The `wealth` dataset is a legislator-year panel ideal for practicing
fixed-effects regression.

```{r wealth}
data(wealth)

# Distribution of net worth
hist(wealth$net_worth / 1e6, breaks = 50, col = "coral",
     main = "Legislator Net Worth Distribution",
     xlab = "Net Worth (billion KRW)")
```

### Real estate concentration

```{r re-share}
wealth$re_share <- ifelse(wealth$total_assets > 0,
                          wealth$real_estate / wealth$total_assets, NA)

boxplot(re_share ~ year, data = wealth,
        xlab = "Year", ylab = "Real estate / total assets",
        main = "Real Estate as Share of Legislator Wealth",
        col = "lightyellow")
```

Korean legislators hold a large share of their wealth in real estate,
reflecting broader patterns in Korean household wealth.

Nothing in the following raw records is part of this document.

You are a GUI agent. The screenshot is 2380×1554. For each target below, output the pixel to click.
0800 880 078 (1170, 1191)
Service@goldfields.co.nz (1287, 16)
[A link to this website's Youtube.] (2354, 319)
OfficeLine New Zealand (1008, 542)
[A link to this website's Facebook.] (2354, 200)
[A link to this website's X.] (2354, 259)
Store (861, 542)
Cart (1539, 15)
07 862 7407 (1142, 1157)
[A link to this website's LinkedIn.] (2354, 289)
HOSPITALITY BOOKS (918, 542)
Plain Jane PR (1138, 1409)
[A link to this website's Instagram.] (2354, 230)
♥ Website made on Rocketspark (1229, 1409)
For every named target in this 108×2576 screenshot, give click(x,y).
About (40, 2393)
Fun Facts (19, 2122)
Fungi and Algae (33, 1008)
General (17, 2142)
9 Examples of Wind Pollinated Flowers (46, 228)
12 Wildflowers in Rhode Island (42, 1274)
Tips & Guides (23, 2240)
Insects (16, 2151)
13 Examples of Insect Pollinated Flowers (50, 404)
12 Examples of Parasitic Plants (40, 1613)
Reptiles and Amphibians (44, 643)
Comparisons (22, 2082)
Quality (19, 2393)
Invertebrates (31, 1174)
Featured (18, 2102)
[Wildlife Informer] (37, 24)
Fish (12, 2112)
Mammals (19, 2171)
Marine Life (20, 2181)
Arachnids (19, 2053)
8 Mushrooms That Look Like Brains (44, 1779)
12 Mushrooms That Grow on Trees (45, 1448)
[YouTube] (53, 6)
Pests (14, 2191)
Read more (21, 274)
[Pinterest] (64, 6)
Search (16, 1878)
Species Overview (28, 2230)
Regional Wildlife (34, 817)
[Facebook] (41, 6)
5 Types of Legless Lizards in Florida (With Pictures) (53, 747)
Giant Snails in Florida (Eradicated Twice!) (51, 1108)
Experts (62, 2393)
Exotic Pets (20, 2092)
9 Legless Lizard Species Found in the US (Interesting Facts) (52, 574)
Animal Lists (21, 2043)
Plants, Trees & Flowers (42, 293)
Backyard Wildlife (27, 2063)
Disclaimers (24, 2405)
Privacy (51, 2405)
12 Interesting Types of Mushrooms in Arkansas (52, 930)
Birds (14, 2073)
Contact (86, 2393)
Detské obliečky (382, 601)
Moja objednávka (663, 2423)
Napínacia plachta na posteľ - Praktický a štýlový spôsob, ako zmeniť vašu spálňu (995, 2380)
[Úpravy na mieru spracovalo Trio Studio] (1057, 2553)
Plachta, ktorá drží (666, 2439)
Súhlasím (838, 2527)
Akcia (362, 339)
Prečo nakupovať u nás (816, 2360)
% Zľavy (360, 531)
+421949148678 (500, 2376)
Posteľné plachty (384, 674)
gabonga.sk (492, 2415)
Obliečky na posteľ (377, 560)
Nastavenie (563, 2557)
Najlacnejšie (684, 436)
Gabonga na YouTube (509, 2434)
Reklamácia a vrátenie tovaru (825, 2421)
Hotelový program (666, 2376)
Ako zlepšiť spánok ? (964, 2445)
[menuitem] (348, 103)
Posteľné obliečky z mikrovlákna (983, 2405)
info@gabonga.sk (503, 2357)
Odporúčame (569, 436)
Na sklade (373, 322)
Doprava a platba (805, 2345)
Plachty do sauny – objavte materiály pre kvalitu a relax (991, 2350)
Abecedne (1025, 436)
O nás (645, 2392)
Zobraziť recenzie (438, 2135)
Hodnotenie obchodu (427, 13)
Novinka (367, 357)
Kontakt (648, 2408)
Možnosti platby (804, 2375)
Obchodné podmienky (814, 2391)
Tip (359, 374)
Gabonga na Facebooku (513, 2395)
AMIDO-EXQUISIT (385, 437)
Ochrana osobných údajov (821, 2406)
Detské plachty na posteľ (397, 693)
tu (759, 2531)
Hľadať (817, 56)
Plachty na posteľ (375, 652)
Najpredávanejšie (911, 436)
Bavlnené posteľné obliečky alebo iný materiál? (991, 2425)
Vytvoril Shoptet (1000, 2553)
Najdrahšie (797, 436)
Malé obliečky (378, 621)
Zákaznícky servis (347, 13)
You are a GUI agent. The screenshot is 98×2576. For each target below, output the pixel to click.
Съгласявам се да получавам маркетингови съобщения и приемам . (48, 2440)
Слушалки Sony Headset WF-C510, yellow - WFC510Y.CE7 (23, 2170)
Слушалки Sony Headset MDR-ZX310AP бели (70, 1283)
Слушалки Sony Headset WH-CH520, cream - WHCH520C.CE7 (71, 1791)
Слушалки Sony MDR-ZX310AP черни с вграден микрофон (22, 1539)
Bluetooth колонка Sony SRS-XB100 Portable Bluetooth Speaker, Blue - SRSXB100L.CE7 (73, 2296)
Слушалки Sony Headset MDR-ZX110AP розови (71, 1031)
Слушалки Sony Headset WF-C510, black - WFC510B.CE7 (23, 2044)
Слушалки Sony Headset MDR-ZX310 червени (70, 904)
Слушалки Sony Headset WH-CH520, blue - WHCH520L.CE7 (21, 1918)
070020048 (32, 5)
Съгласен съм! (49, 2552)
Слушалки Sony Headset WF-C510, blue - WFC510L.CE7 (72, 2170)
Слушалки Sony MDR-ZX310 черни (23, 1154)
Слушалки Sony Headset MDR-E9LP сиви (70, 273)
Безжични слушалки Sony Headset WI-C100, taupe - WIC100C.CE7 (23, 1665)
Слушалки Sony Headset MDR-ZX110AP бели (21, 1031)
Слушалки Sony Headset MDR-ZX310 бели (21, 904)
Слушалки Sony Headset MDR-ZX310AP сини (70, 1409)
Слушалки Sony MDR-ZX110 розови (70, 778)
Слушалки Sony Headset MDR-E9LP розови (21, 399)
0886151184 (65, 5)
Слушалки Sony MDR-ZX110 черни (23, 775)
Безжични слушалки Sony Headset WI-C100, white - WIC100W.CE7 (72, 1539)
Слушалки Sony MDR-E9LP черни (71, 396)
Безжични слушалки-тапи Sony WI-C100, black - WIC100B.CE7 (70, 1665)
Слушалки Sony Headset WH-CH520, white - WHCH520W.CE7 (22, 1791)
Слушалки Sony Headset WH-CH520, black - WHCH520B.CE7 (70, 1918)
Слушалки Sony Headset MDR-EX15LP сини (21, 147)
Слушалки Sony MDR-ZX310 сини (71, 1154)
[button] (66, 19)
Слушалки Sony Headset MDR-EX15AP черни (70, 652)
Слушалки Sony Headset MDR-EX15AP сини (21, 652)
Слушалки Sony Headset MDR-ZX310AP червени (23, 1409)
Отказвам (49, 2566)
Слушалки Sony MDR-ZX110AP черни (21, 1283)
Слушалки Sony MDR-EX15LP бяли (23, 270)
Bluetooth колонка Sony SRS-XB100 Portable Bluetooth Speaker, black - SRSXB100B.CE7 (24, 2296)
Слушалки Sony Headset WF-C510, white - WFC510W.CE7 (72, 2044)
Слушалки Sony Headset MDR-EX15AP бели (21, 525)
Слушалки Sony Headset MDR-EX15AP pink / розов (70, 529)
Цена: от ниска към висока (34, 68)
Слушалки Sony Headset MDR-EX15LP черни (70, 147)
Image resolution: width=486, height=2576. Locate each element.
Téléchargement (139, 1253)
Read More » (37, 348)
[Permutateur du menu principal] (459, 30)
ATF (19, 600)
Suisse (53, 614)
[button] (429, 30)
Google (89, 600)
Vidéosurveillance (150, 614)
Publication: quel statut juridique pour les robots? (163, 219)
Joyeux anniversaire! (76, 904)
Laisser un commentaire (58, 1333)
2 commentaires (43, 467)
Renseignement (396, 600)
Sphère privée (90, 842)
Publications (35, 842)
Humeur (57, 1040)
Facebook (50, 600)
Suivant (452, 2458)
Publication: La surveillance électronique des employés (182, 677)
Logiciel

## 4. Policy seminars and cross-party cooperation

```{r seminars}
data(seminars)

# Governing vs opposition party
gov_means <- tapply(seminars$cross_party_ratio,
                    seminars$is_governing, mean, na.rm = TRUE)
barplot(gov_means, names.arg = c("Opposition", "Governing"),
        ylab = "Cross-party ratio", col = c("dodgerblue", "tomato"),
        main = "Cross-Party Seminar Collaboration")
```

Governing-party legislators tend to have lower cross-party collaboration
in policy seminars, a pattern consistent with the "closing ranks" hypothesis.

## 5. Joining datasets

All datasets share the `member_id` and/or `assembly` columns:

```{r join, message=FALSE}
library(dplyr)

# Merge legislators with wealth
leg_wealth <- legislators %>%
  inner_join(wealth, by = "member_id", relationship = "many-to-many")

# Productivity vs wealth
leg_wealth %>%
  group_by(district_type) %>%
  summarise(
    n = n(),
    median_net_worth = median(net_worth / 1e6, na.rm = TRUE),
    median_bills = median(n_bills_lead, na.rm = TRUE)
  )
```

## 6. Plenary votes

```{r votes}
data(votes)

# Yes-vote share distribution
votes$yes_rate <- votes$yes / votes$voted
hist(votes$yes_rate, breaks = 40, col = "lightgreen",
     main = "Distribution of Yes-Vote Share",
     xlab = "Proportion yes")
```

Most bills pass with near-unanimous support. The left tail reveals
contested legislation where party discipline breaks down.

## 7. Roll call analysis

```{r roll-calls, message = FALSE}
data(roll_calls)
library(dplyr)

# Party discipline: how often do members vote with their party majority?
party_votes <- roll_calls %>%
  group_by(bill_id, party) %>%
  mutate(party_majority = names(which.max(table(vote)))) %>%
  ungroup() %>%
  mutate(with_party = vote == party_majority)

party_votes %>%
  group_by(party) %>%
  summarise(
    n_members = n_distinct(member_id),
    discipline = mean(with_party, na.rm = TRUE)
  ) %>%
  filter(n_members >= 5) %>%
  arrange(desc(discipline))
```

## 8. Speech patterns

```{r speeches}
data(speeches)

# Who speaks most in committee?
leg_speeches <- speeches[speeches$role == "legislator", ]
speaker_counts <- sort(table(leg_speeches$speaker_name), decreasing = TRUE)
barplot(speaker_counts[1:10], las = 2, col = "plum",
        main = "Top 10 Most Active Speakers (Sci & ICT Committee)")
```

## Next steps

For text analysis, download the bill propose-reason texts:

```r
texts <- get_bill_texts()
```

For network analysis, download the full co-sponsorship records:

```r
proposers <- get_proposers()
```

See `vignette("codebook")` for the full data dictionary, or
`?get_bill_texts` and `?get_proposers` for download function details.